Pull from the data below each line where the word "screenshot" occurs, and copy it.
•••••
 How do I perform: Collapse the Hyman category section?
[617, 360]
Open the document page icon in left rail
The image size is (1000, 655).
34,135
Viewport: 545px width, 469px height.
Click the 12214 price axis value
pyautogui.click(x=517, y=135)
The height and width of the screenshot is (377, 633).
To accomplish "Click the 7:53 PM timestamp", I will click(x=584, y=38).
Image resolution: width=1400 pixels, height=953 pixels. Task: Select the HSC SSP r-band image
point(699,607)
•••••
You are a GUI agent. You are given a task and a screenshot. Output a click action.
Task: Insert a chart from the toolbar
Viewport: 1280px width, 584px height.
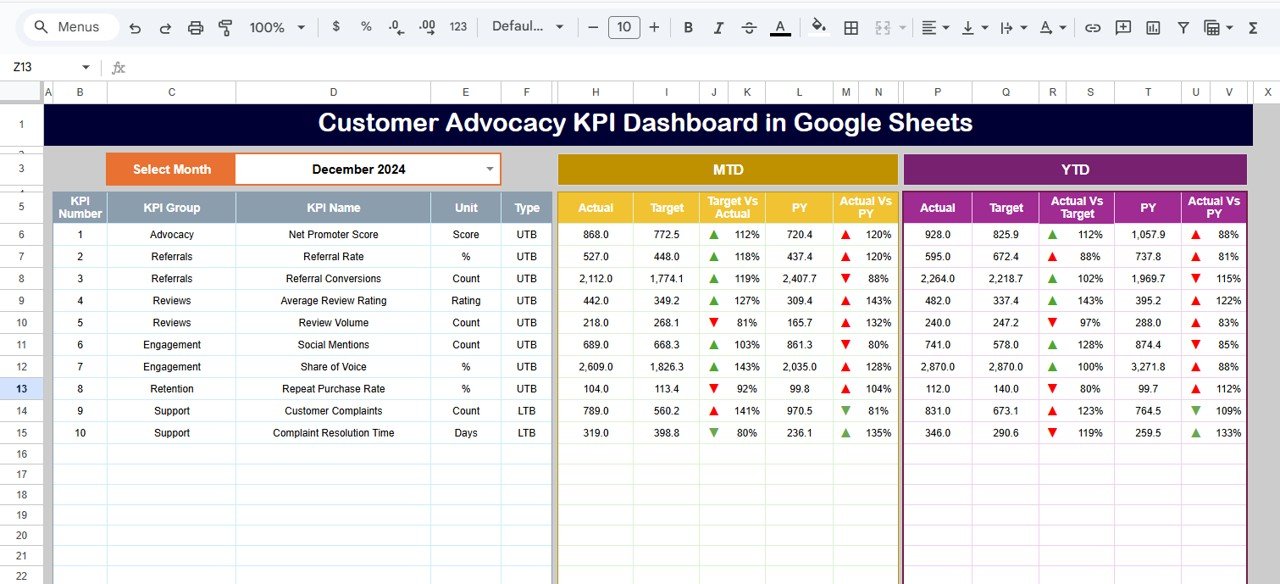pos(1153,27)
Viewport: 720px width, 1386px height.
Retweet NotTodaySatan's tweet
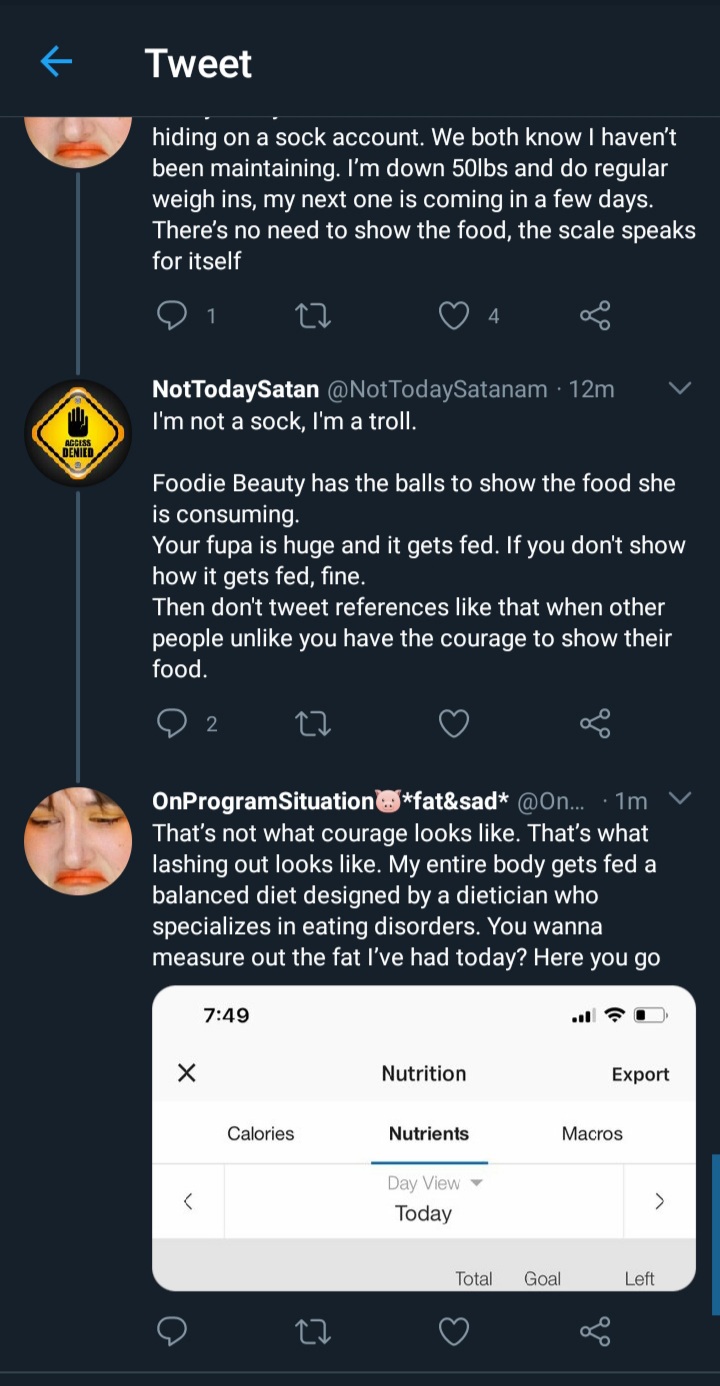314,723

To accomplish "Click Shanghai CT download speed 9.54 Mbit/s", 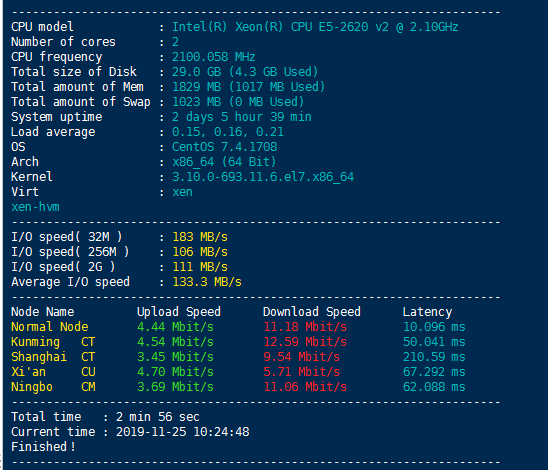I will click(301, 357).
•••••
RESPONSE TO THE EXERCISE:
The height and width of the screenshot is (377, 633).
You are a GUI agent. You are given a task and a screenshot. Output a click action.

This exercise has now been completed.